Are American taxes due on the Japan Pension one-time lump sum withdrawal?

This question was put to me. I haven’t found any handy authority to say one way or the other.

My sense is: no. But it may depend. Here’s why:

Usually, if you do things right, the income you earned in Japan is excluded from US taxes through the Foreign Earned Income Exclusion (FEIE). So this excluded income would include the money that you used to pay the Japanese national pension. If Japan turns around and refunds the money, that does not mean it has become different money. It’s the money the government let be excluded through FEIE.

(Alternatively, you could have used money you saved previously to working in Japan to pay the coupons. Then, you clearly had American tax “basis” in the payments that you made to Japan. I know that was the case for me in mid 2005. The refunded payments would clearly be after-tax money, i.e. money that was already taxed by Uncle Sam.)

Simply because Japan withholds 20% of the payment it makes to you as the one-time lump sum (dai tai ichi ji kin), doesn’t mean it’s taxable to America. It would make sense that it might be taxable to Japan–since you got a tax deduction for making the payment. But, even there, Japan will turn around and refund the 20%–which makes no sense.

However, here is the other side: if the IRS decided that the one-time lump sum is a payment to you for foregoing the annuity that you would get from Japan, AND, for whatever specific reasons, the IRS determined that you did not have “basis” in what was contributed to Japan’s pension system, OR that pension payments made by Japan are taxable to you, then you might be on the hook for US taxes.

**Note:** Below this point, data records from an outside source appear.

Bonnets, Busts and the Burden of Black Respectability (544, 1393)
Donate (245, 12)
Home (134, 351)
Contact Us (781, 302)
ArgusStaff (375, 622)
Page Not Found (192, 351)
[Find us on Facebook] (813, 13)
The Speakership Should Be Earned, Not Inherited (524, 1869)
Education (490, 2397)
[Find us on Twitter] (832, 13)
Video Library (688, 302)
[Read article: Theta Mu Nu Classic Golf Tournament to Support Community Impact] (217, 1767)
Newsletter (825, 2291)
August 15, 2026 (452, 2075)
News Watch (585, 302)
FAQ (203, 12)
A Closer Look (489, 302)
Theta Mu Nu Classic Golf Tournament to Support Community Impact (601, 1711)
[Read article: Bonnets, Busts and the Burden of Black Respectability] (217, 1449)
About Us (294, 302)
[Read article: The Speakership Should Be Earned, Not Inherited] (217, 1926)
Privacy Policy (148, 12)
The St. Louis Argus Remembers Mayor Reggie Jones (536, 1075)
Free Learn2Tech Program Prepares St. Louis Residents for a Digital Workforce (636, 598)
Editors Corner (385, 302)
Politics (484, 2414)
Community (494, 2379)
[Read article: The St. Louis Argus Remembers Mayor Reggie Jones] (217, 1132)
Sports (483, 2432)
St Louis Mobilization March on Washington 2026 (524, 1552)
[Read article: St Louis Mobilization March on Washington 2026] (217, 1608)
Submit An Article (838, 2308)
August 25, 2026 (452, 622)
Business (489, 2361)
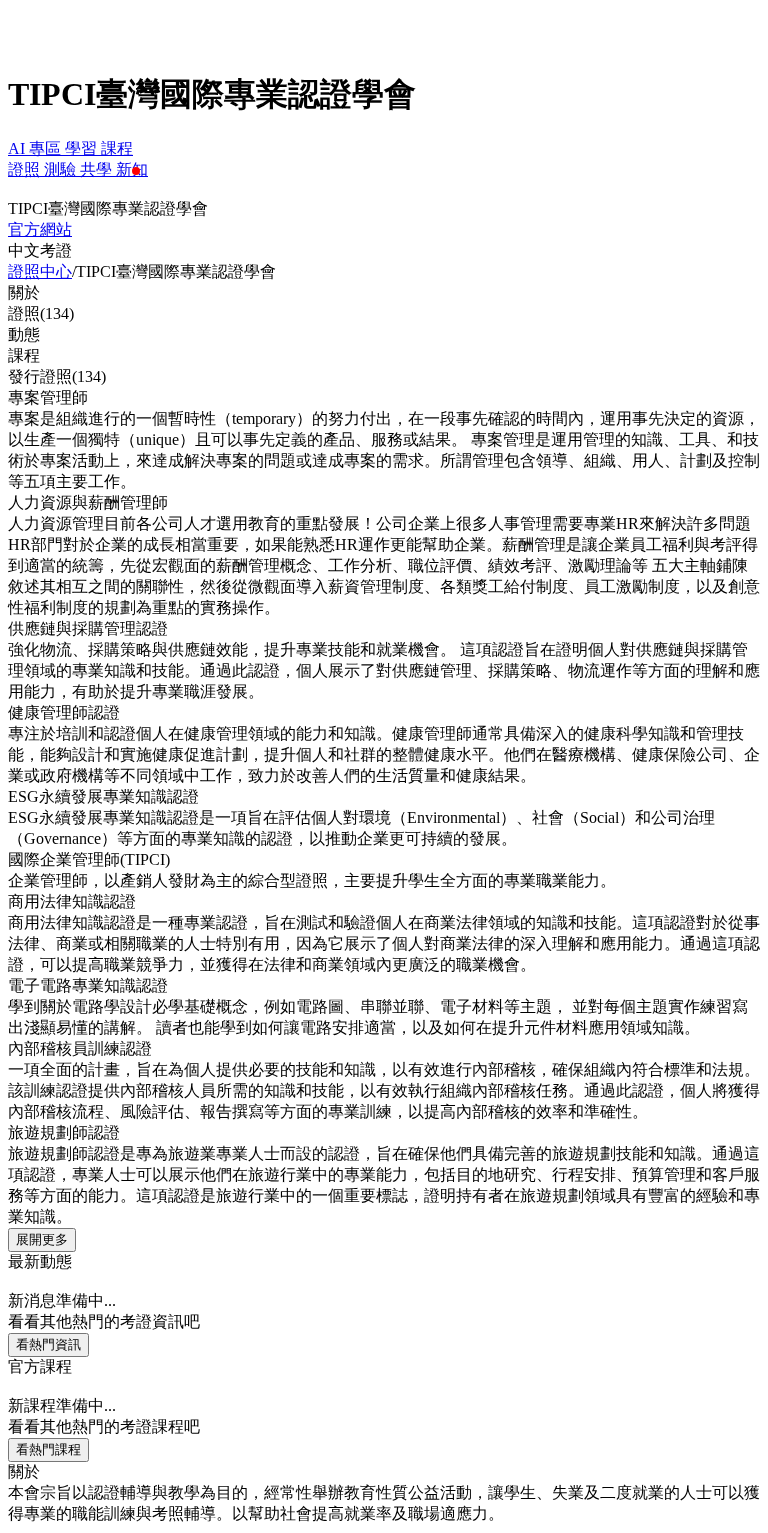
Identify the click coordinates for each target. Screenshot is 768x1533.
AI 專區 (36, 148)
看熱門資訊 (48, 1344)
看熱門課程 (48, 1449)
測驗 (62, 169)
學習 (83, 148)
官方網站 (40, 229)
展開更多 (42, 1239)
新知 (132, 169)
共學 (98, 169)
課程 (117, 148)
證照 (26, 169)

I kept my pension money with Japan, because—as regular readers know—I consider the lump sum withdrawal to be pre-totalization-era archaism. You are being cheated out of one-half of the value of an annuity at age 65, which is only a deal to you if you know you won’t be around at, (or shortly after), age 65.

I do tax practice now for pay, so I don’t have the, well, situation where I can just do this free internet stuff I’ve done before. If anyone comes across Service guidance, I’ll be happy to update the post.

[Update: this means, obviously, you need the Service to answer that specific.]